| DATA SUPPLIED |
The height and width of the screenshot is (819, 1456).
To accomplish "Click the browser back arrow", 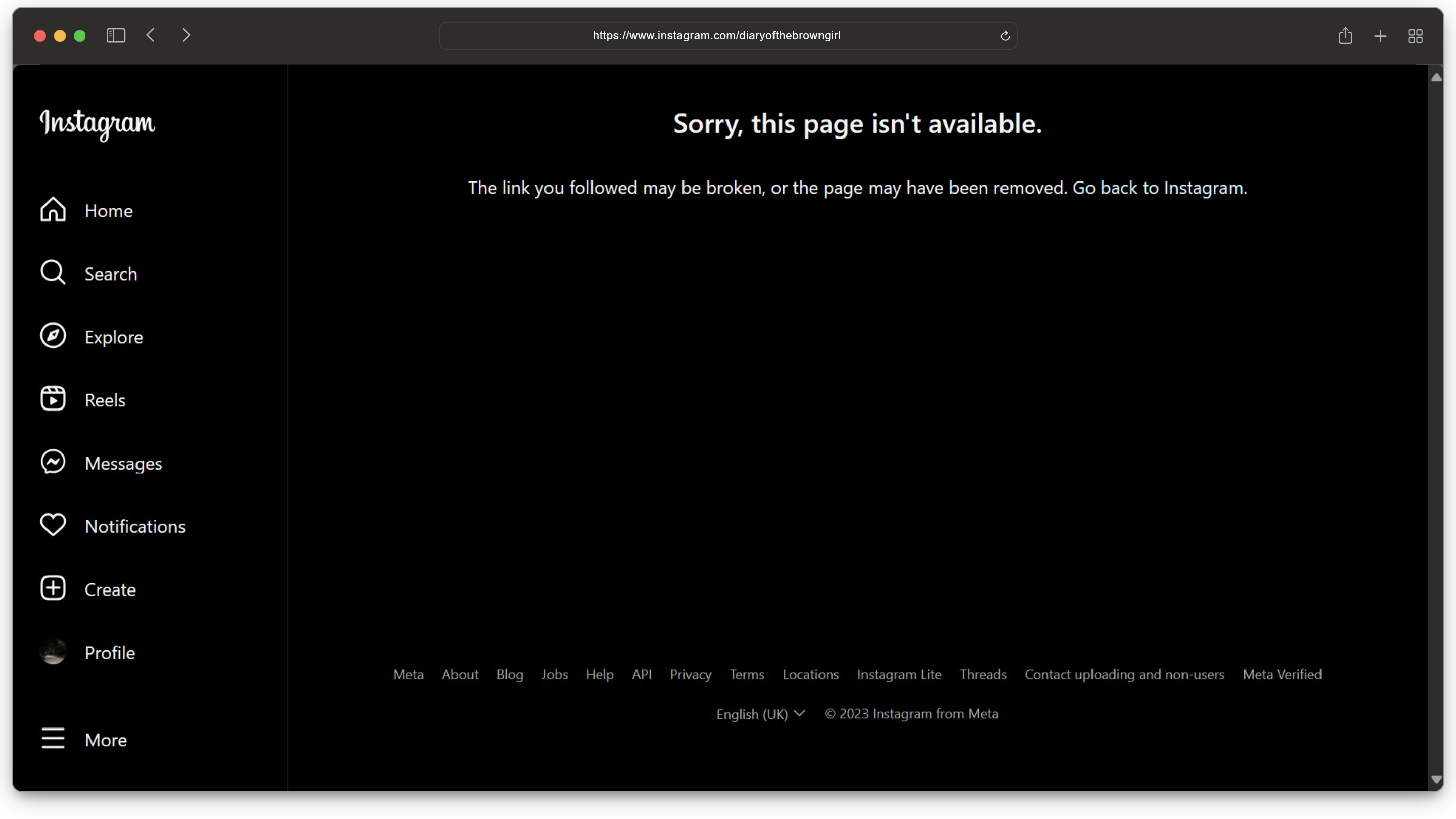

==

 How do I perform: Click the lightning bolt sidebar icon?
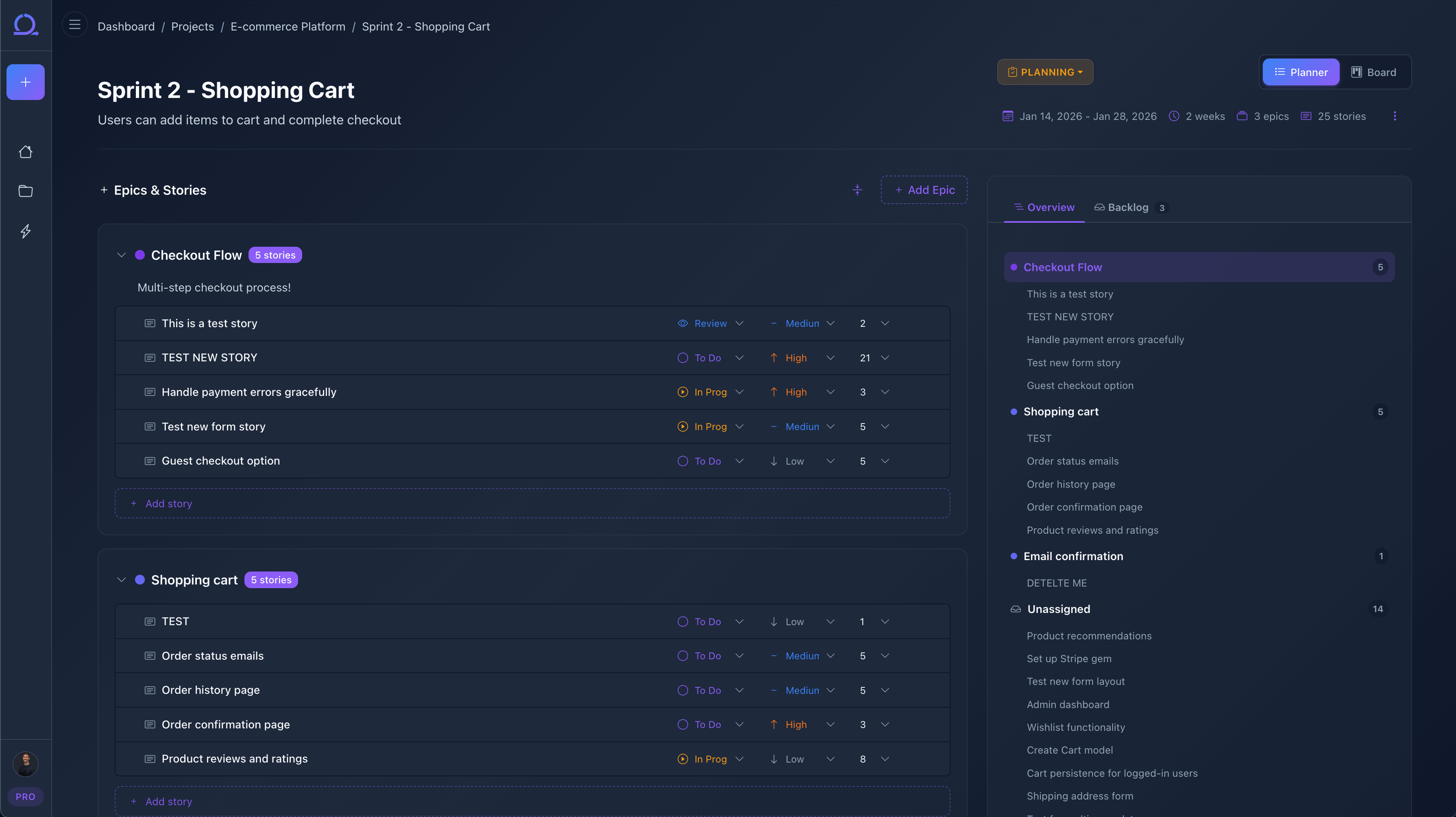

---

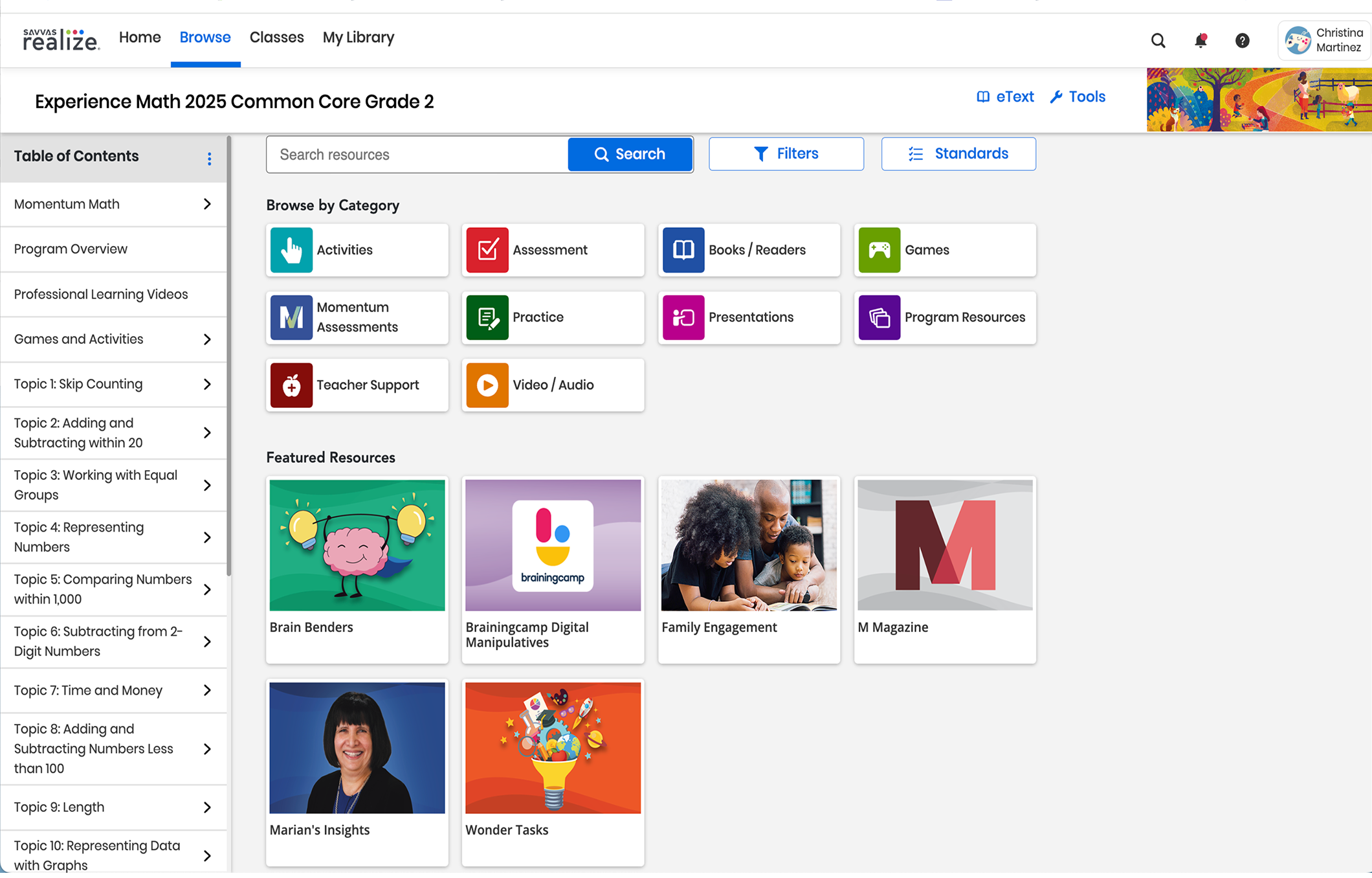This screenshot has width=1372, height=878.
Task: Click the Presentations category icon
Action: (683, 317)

| ASSIGNMENT |
Print nothing but the lines above starting with the line that contains "The height and" and going on through the line that contains "the browser back". Leave out the pictures.

| SOLUTION FOR THIS EXERCISE |
The height and width of the screenshot is (819, 1456).
To accomplish "Click the browser back arrow", 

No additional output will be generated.